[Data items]
##########

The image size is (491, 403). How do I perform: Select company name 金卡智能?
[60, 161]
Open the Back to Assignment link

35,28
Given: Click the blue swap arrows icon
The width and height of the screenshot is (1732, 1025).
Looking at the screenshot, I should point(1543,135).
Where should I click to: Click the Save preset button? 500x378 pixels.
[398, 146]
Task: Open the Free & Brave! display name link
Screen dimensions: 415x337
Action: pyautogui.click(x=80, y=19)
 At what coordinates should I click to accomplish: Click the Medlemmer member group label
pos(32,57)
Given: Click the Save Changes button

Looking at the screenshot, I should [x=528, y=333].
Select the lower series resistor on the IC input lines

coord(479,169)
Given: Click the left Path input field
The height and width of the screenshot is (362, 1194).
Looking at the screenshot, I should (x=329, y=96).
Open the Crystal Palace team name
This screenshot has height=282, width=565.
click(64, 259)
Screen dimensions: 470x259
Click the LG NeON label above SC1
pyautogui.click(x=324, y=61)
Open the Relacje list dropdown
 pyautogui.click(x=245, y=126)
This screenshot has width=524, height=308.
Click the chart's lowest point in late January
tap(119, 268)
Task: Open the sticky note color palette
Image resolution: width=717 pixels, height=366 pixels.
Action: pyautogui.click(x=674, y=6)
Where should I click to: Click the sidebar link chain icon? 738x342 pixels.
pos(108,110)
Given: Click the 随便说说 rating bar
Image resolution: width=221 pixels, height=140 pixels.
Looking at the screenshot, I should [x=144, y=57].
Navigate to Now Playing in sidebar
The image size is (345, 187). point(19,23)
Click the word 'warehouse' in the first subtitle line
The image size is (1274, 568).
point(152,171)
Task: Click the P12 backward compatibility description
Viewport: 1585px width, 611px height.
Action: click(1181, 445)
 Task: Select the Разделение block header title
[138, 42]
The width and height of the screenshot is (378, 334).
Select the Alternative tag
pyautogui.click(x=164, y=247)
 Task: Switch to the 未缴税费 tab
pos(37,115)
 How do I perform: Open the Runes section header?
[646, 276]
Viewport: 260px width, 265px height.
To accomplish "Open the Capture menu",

##########

◆ Task requirements ◆
The records above must be transcribed line for line, exactly.

◆ Result ◆
The image size is (491, 403). How do I perform: Select company name 金卡智能?
[60, 161]
Open the Back to Assignment link

35,28
Given: Click the blue swap arrows icon
The width and height of the screenshot is (1732, 1025).
Looking at the screenshot, I should point(1543,135).
Where should I click to: Click the Save preset button? 500x378 pixels.
[398, 146]
Task: Open the Free & Brave! display name link
Screen dimensions: 415x337
Action: pyautogui.click(x=80, y=19)
 At what coordinates should I click to accomplish: Click the Medlemmer member group label
pos(32,57)
Given: Click the Save Changes button

Looking at the screenshot, I should [x=528, y=333].
Select the lower series resistor on the IC input lines

coord(479,169)
Given: Click the left Path input field
The height and width of the screenshot is (362, 1194).
Looking at the screenshot, I should (x=329, y=96).
Open the Crystal Palace team name
This screenshot has height=282, width=565.
click(64, 259)
Screen dimensions: 470x259
Click the LG NeON label above SC1
pyautogui.click(x=324, y=61)
Open the Relacje list dropdown
 pyautogui.click(x=245, y=126)
This screenshot has width=524, height=308.
Click the chart's lowest point in late January
tap(119, 268)
Task: Open the sticky note color palette
Image resolution: width=717 pixels, height=366 pixels.
Action: pyautogui.click(x=674, y=6)
Where should I click to: Click the sidebar link chain icon? 738x342 pixels.
pos(108,110)
Given: Click the 随便说说 rating bar
Image resolution: width=221 pixels, height=140 pixels.
Looking at the screenshot, I should [x=144, y=57].
Navigate to Now Playing in sidebar
The image size is (345, 187). point(19,23)
Click the word 'warehouse' in the first subtitle line
The image size is (1274, 568).
point(152,171)
Task: Click the P12 backward compatibility description
Viewport: 1585px width, 611px height.
Action: click(1181, 445)
 Task: Select the Разделение block header title
[138, 42]
The width and height of the screenshot is (378, 334).
Select the Alternative tag
pyautogui.click(x=164, y=247)
 Task: Switch to the 未缴税费 tab
pos(37,115)
 How do I perform: Open the Runes section header?
[646, 276]
Viewport: 260px width, 265px height.
To accomplish "Open the Capture menu",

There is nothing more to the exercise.